Frequency estimation observation. a Frequency estimation on Zipf dataset. b Frequency estimation on real dataset

7.4 Effects of other parameters

The above experiments show that the values of the parameters k and m have a definite impact on the final result. To explore the effect of the parameters on the performance of the protocol, we set up experiments with different k and m values. The LCS protocol uses the hash function to encode data, thereby creating hash collisions. Due to the hash collisions, different values are mapped to the same position under the same hash function, thereby decreasing estimation accuracy. When the length of hash map m is small, and the size of the data domain |D| is large, there will be larger errors. The frequency of hash collisions can be reduced by increasing the length of the hash map domain m; increasing the length of the hash map domain, in turn, increases the computational overhead.

When the LDP protocols process different datasets, changes in the size of the data domain |D| also affect the estimated frequency. We utilize different data domain sizes to generate uniformly distributed datasets, and the protocol utility is tested under different domain sizes; we select k = 256, m = 512, and ε = 2. As shown in Fig. 6, the utility of the LCS protocol increases when the data domain size increases, and the HCMS and OLH protocols decrease when the data domain size increases.

Fig. 6

The effects of different domain size

7.5 Runtime

To verify the time complexity of the proposed protocol, we record its runtime in seconds on the real dataset of different sizes. We choose k = 256, m = 128, and ε = 2. In Table 1, the experimental result shows that the LCS protocol has a shorter runtime than OLH and HCMS in different sizes of the real dataset. Therefore, we can conclude that the LCS protocol has a much lower time complexity.

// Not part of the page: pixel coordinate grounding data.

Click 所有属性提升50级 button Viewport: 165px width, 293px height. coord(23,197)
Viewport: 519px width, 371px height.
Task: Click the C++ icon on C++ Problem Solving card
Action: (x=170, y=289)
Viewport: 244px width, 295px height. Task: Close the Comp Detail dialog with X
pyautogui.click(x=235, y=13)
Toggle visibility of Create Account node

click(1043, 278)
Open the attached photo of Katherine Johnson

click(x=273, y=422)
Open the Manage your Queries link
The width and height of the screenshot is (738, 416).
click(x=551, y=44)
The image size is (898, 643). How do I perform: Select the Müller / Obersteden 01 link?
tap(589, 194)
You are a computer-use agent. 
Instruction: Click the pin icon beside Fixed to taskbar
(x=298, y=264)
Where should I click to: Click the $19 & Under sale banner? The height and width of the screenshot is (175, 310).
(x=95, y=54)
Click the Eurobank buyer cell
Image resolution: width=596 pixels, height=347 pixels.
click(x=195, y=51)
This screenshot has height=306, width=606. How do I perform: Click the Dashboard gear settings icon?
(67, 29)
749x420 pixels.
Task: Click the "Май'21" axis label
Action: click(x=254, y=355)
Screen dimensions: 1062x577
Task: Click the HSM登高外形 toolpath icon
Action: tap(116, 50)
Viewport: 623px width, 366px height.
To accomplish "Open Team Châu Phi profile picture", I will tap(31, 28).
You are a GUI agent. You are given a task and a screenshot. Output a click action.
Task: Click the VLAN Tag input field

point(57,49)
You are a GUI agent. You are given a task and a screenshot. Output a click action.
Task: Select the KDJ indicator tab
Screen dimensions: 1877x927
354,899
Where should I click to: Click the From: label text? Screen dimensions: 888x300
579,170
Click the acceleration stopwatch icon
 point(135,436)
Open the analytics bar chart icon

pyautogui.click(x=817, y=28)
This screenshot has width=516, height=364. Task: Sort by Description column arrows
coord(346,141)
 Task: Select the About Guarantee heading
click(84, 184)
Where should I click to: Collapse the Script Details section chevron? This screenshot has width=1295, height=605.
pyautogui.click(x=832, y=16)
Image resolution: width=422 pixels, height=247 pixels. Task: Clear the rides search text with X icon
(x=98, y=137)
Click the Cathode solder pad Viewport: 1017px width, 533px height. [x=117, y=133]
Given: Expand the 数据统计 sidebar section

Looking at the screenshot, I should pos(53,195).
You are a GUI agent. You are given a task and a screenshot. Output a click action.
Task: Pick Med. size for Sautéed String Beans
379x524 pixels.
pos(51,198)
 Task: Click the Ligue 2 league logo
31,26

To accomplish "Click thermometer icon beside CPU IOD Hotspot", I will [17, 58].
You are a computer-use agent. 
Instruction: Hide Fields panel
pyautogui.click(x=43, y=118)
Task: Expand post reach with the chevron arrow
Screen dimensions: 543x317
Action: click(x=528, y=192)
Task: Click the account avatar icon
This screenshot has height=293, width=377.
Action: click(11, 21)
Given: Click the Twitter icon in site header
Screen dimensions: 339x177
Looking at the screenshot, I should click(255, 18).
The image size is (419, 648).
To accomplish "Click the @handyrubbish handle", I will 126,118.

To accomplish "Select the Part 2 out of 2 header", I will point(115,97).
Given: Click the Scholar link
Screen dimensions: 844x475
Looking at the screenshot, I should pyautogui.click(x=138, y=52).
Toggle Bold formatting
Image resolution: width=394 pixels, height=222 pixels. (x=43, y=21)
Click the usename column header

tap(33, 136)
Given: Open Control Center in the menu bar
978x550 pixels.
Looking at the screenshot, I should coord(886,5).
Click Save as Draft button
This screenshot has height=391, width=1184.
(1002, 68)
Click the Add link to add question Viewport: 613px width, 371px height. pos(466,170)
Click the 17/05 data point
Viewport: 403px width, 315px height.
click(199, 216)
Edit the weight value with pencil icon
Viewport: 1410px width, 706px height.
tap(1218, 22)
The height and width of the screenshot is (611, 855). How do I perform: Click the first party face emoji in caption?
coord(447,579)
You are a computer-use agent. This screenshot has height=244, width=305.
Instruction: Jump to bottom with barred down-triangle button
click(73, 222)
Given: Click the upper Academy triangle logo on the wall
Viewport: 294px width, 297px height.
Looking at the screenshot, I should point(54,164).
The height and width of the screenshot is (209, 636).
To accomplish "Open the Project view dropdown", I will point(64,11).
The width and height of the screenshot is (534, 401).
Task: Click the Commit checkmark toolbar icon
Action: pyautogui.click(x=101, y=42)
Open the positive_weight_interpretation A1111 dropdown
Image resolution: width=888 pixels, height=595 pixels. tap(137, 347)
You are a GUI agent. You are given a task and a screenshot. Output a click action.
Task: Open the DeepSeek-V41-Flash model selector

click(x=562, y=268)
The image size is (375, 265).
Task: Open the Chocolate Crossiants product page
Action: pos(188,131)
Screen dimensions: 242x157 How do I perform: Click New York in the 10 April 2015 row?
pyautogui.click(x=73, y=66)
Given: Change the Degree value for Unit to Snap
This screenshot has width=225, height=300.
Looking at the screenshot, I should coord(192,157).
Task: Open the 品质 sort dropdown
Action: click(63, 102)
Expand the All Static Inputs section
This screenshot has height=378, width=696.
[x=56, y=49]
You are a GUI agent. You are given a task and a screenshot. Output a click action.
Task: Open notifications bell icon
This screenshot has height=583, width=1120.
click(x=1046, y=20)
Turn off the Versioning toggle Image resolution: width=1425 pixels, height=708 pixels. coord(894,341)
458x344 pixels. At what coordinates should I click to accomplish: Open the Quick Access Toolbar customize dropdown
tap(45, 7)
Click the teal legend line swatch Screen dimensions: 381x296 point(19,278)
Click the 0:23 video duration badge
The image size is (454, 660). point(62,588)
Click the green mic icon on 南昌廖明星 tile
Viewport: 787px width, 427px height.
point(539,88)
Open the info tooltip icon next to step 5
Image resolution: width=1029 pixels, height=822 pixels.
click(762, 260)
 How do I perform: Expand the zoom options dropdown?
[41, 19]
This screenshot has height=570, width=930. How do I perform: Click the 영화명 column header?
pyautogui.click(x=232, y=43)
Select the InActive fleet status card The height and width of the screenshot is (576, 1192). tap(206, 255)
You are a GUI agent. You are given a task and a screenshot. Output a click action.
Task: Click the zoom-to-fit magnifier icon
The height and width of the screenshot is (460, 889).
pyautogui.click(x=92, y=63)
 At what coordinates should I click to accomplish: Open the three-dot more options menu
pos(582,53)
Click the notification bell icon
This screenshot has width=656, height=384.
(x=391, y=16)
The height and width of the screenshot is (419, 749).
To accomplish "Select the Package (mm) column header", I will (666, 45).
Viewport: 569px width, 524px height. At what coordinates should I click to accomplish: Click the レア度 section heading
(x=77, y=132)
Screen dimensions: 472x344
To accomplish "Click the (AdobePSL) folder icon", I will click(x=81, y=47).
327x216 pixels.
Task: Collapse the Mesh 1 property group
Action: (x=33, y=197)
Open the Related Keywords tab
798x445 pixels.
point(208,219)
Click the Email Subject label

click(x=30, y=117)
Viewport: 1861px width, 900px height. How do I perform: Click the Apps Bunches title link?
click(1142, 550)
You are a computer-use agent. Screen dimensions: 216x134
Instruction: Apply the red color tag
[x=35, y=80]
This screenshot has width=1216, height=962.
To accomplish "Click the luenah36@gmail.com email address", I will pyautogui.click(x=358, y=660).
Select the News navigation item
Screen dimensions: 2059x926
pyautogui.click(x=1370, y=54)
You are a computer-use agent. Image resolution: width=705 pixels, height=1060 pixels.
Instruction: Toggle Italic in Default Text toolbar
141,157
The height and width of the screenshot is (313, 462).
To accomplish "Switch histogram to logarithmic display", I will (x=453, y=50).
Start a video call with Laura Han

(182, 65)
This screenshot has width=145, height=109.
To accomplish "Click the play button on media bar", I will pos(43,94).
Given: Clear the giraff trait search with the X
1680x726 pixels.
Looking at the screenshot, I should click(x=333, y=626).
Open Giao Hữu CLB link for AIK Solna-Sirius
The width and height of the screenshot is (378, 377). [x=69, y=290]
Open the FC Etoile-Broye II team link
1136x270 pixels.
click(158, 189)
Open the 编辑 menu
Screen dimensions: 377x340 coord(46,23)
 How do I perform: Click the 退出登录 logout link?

Table 1 Runtime in seconds under different dataset sizes

8 Conclusion

This paper focuses on human-centered computing in cloud, edge, and fog analyzes the ε-local differential privacy models without a trusted server. However, current LDP protocols have deficiencies in low utility and strict data size requirements. We propose the Laplace Count Sketch protocol, which cannot only protect sensitive data on the client side but also ensure high accuracy and utility, and discuss the reasons for the deficiencies of current LDP protocols. The experimental results show that the proposed protocol has high utility, is suitable for different sizes of datasets, and maintains its utility under different distributions and data domain sizes. The data dictionary for the datasets used in this paper is known; however, the proposed protocol cannot handle datasets with unknown data dictionaries. The next step is to study how to solve these problems, achieve better privacy protection, and protect sensitive data in human-centered computing.